Ecart entre les nouveaux pays de l’UE et les anciens. Politico évoque le ministre letton de la Défense, Artis Pabriks, qui a critiqué la faiblesse de l’aide militaire et financière à l’Ukraine. Inna Sovsun, membre du parlement ukrainien a soulevé cette question dans un tweet notamment adressé à Artis Pabriks: «La Lettonie vient de fournir 4 hélicoptères de combat à l’Ukraine. Alors que des pays aussi grands que l’Allemagne et la France tergiversent. Les pays baltes deviennent les véritables leaders moraux de l’Europe et devraient devenir un exemple à suivre pour toute l’UE. [Artis] Pabriks, merci!».
L’ancien chef de la défense estonienne Riho Terras, aujourd’hui membre du Parlement européen, a déclaré que «l’Allemagne et France doivent comprendre que l’Ukraine a besoin de véhicules blindés lourds, de véhicules de combat d’infanterie et de chars de combat principaux pour avancer, pas seulement pour arrêter les offensives russes». Les pays baltes, la Pologne adoptent un discours pour pousser le monde occidental à la guerre contre la Russie.
Les va-t-en-guerre s’agitent. L’Allemagne, en particulier, a fait face à des accusations selon lesquelles elle avance trop lentement pour mettre en œuvre des échanges de chars très vantés avec des voisins européens, permettant à ces pays d’envoyer ensuite leurs chars de l’ère soviétique en Ukraine. Berlin a défendu son approche et a souligné à plusieurs reprises les livraisons régulières d’armes qui sont autorisées pour l’Ukraine.

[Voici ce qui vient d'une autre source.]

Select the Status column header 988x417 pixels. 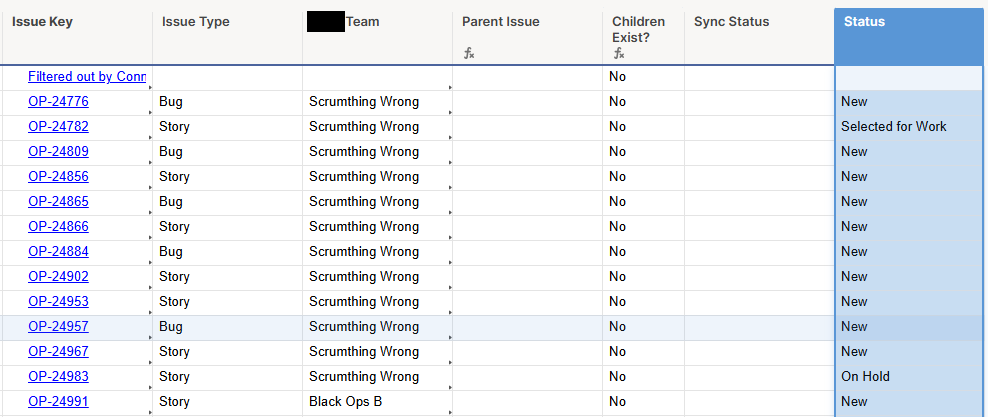910,36
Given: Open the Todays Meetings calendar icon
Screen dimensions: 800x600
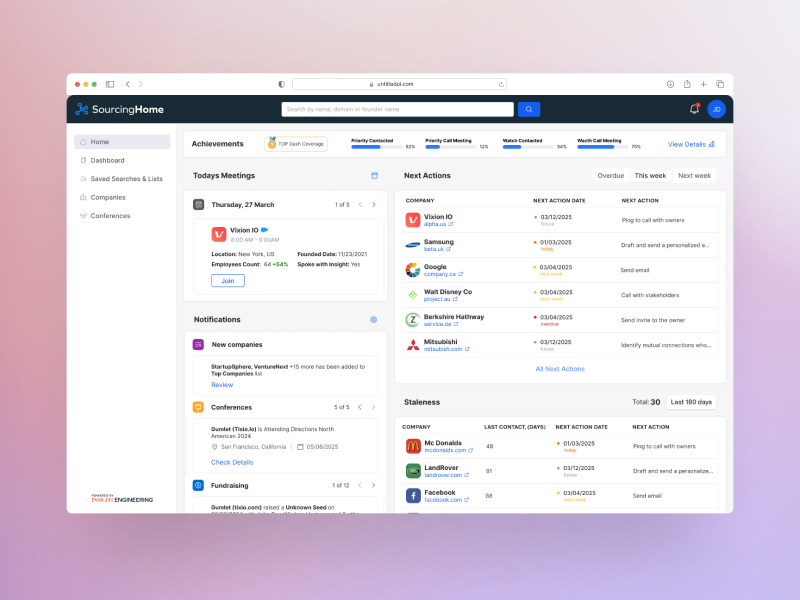Looking at the screenshot, I should point(374,175).
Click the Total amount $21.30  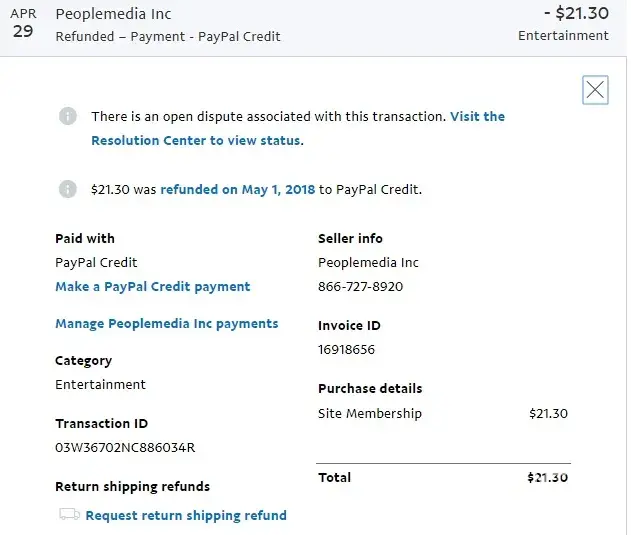[x=547, y=477]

Politico cite Daniel Fiott, analyste de la défense européenne à la Vrije Universiteit Brussel, et fervent partisan de l’Ukraine, qui a déclaré que les promesses ne signifient rien si elles ne se rendent pas sur le terrain car «l’Ukraine a besoin de matériel, pas d’air chaud». Il a affirmé que les semaines et les mois à venir mettront à l’épreuve la crédibilité politique et économique de l’Europe, c’est-à-dire son unité dans pour ce conflit: «Nous devons espérer que les fabricants d’armes européens pourront répondre à la demande croissante, mais nous devons également espérer que les gouvernements n’entraveront pas les livraisons lorsque des équipements militaires seront disponibles».